Agri input costs to go up
ISLAMABAD: Over the next decade, global agricultural production is projected to increase by 1.1 per cent per year, with the additional output to be mainly produced in middle- and low-income countries, according to a report released by the Food and Agriculture Organisation (FAO) of the United Nations and the Organisation for Economic Co-operation and Development (OECD).
The ‘OECD-FAO Agricultural Outlook 2022-2031’, released on Thursday, says a prolonged increase in energy and agricultural input prices, such as fertilisers, will raise production costs and may constrain productivity and output growth in the coming years.
The outlook assumes wider access to inputs and shows that increased productivity-enhancing investment in technology, infrastructure, and training will be critical drivers of agricultural growth.
The report says the global agri-food sector faces fundamental challenges over the coming decade, particularly the need to feed an ever-increasing population in a sustainable manner, the impacts of the climate crisis, and the economic consequences and disruptions to food supply linked to the war in Ukraine.
Global wheat production expected to increase by 70m tonnes
The outlook focuses on assessing the medium-term prospects for agricultural commodity markets. The findings of the report underscore the crucial role of additional public spending and private investment in production, information technology and infrastructure as well as human capital in raising agricultural productivity.
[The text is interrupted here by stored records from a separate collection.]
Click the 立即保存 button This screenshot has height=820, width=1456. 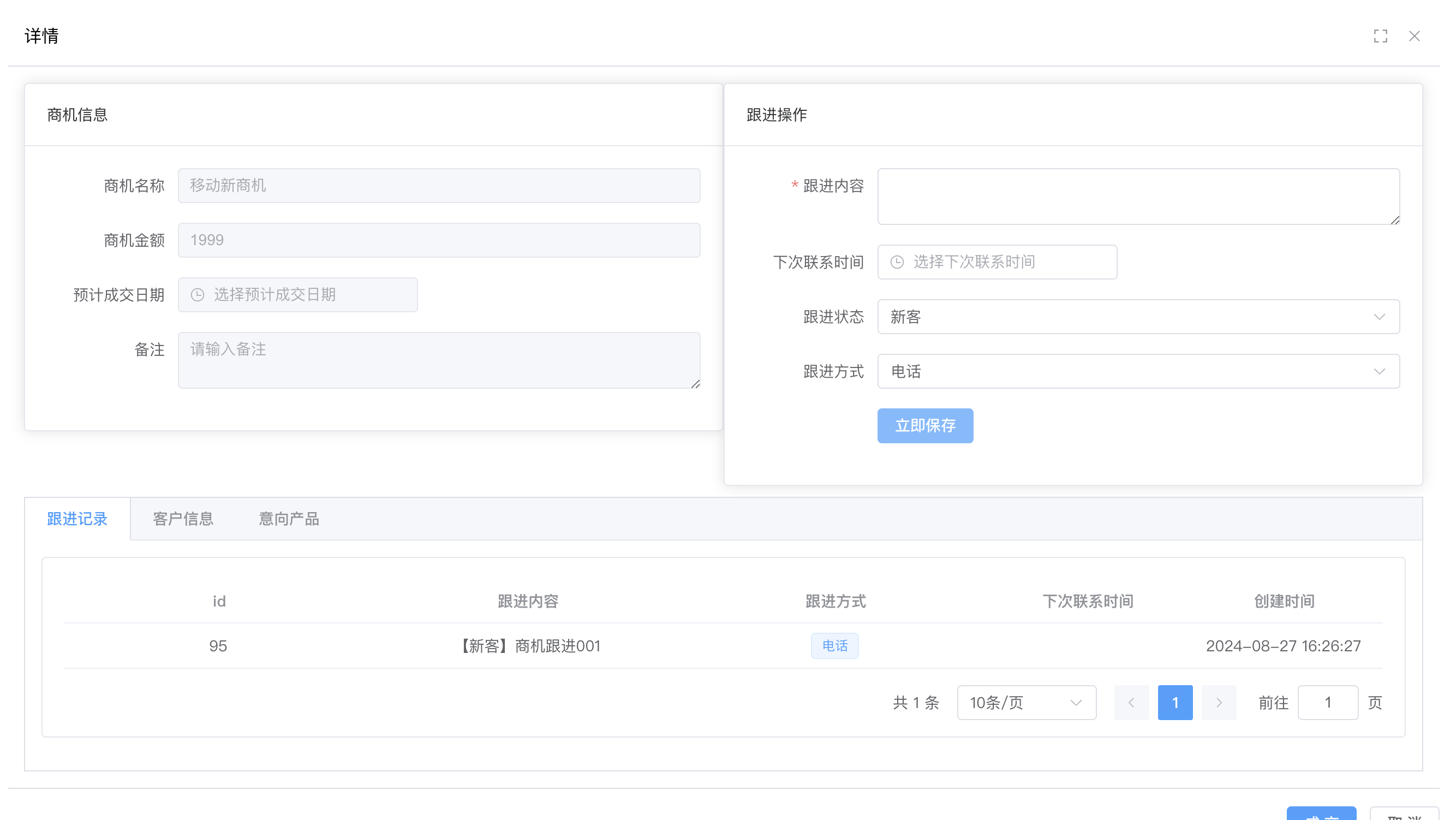[924, 426]
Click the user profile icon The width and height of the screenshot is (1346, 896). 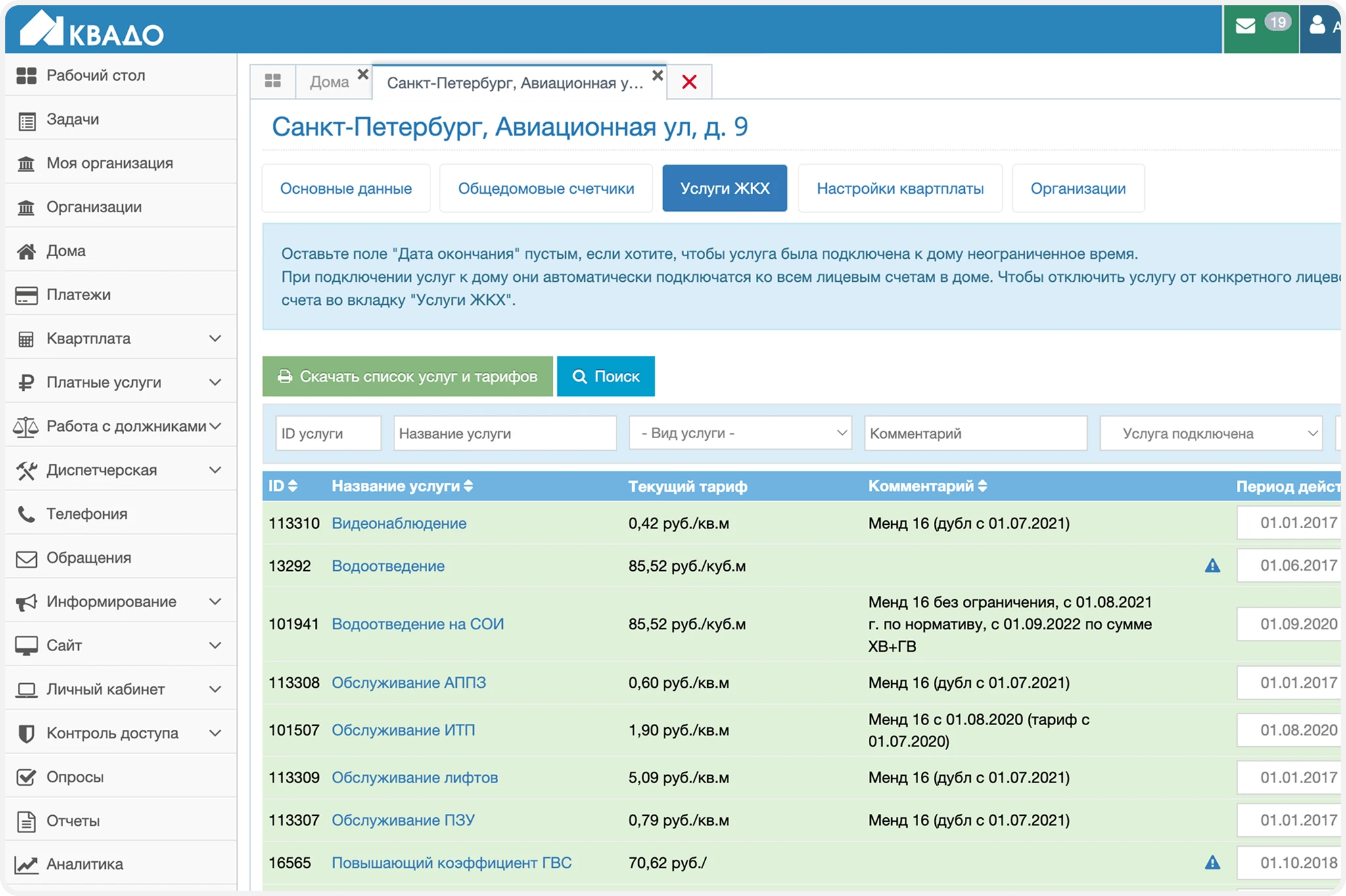1317,26
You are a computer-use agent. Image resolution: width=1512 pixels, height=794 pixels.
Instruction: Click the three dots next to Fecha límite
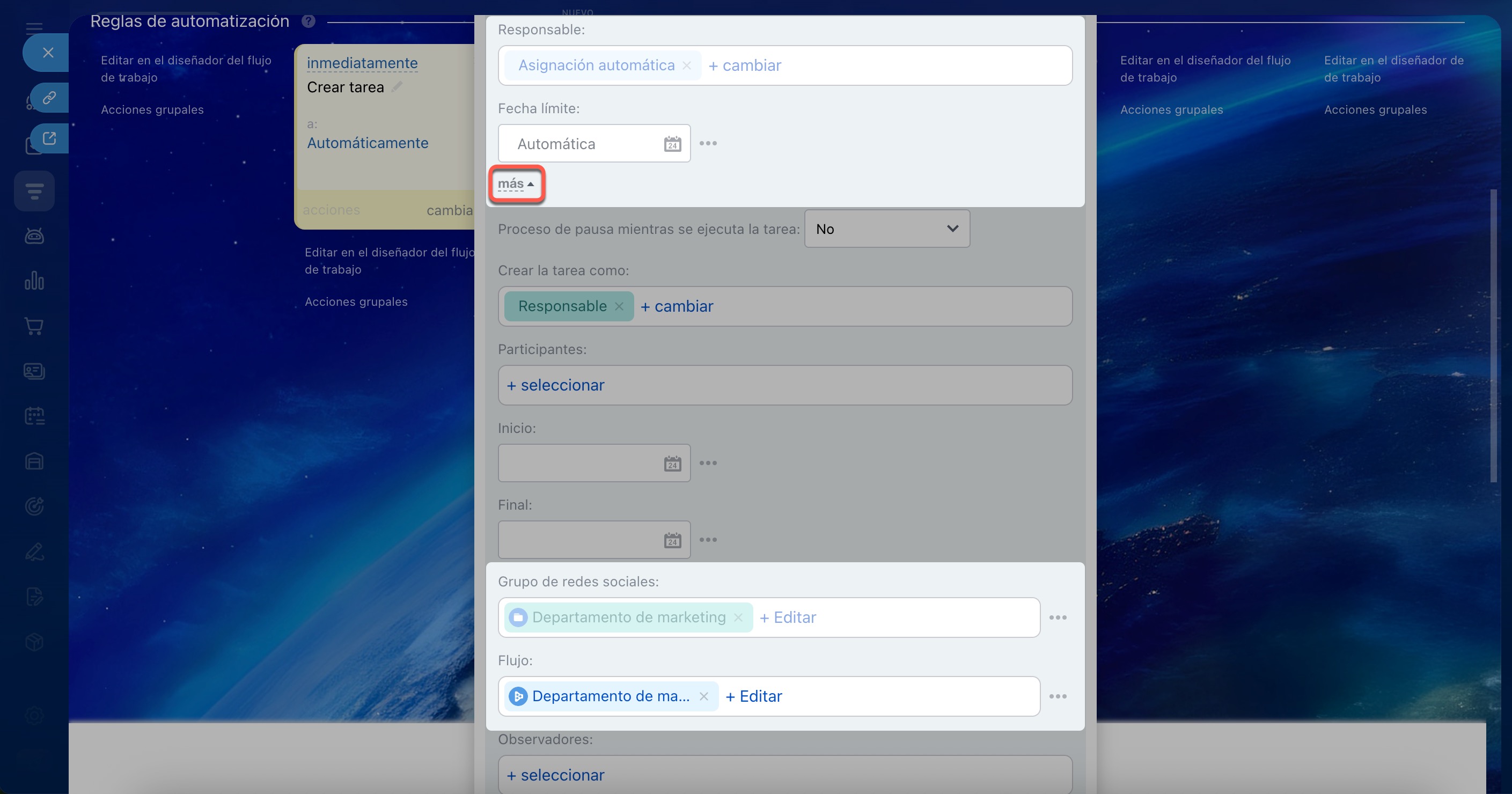point(708,144)
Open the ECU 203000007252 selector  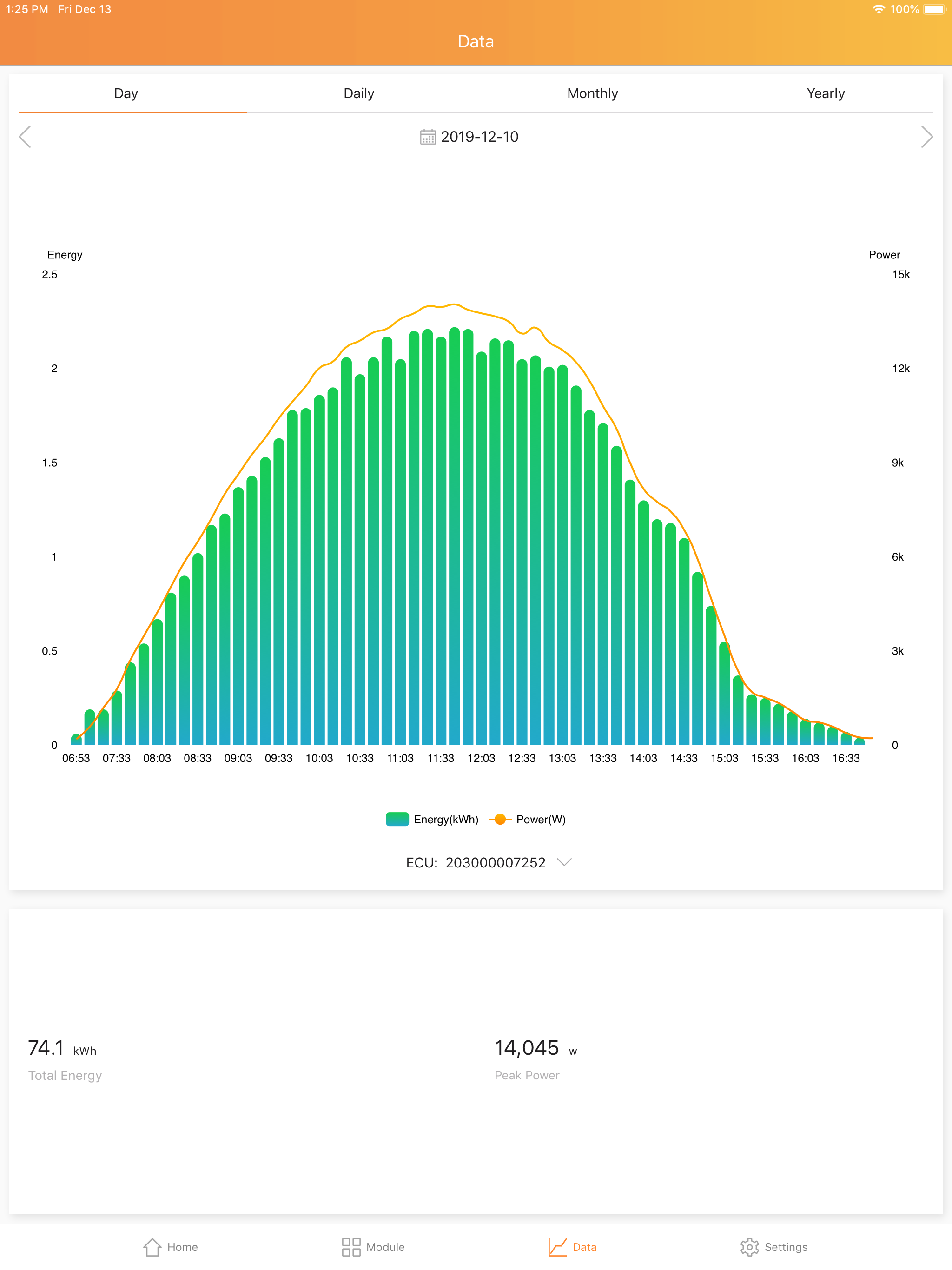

Prices of agricultural products have been driven upward by a host of factors, including the recovery in demand following the outbreak of the Covid-19 pandemic and the resulting supply and trade disruptions; poor weather in key suppliers; and rising production and transportation costs, which have been further exacerbated recently by uncertainties regarding agricultural exports from Ukraine and Russia, both key suppliers of cereals. Russia’s role in fertiliser markets has also compounded already existing concerns about fertiliser prices and near-term productivity.
The report provides a short-term assessment of how the war may affect both global agricultural markets and food security. It highlights major risks to key commodity markets: if Ukraine completely loses its export capacity, equilibrium wheat prices could be 19pc higher, and 34pc higher if Russian exports are 50pc of normal levels.
The report says wheat consumption is expected to increase by 11pc by 2031 as four countries—India, China, Pakistan, and Egypt—account for 40pc of this increase. Wheat consumption in Pakistan will increase by six million metric tonnes. Globally, the projected increase in wheat for food is more than two times larger than that for feed, especially in Asia, where there is an increasing demand for processed products, such as pastries and noodles.
Global wheat production is expected to increase by 70m tonnes by 2031, of which 35m tonnes will be in Asia, a slower growth rate than in the last decade. Pakistan is expected to increase its production by 5m tonnes.
The report says global rice production is expected to grow by 68m tonnes by 2031 to reach 584m tonnes by 2031. Production growth in Asian countries, which account for the bulk of global rice output, is expected to be robust. During the past decade, the rice trade grew at 1.9 per annum.
This is expected to accelerate to around 2.4pc per year by 2031, with total export volumes increasing by 16m tonnes to reach 64m tonnes. The top five major rice exporters – India, Thailand, Vietnam, Pakistan, and the United States – are expected to increase their export share from 76pc to 81pc.
The report says that the share of fresh dairy products in global consumption is expected to increase over the coming decade due to stronger demand growth in India and Pakistan, which in turn is driven by income and population growth. The consumption of fresh dairy products is expected to be high in India and Pakistan but low in China.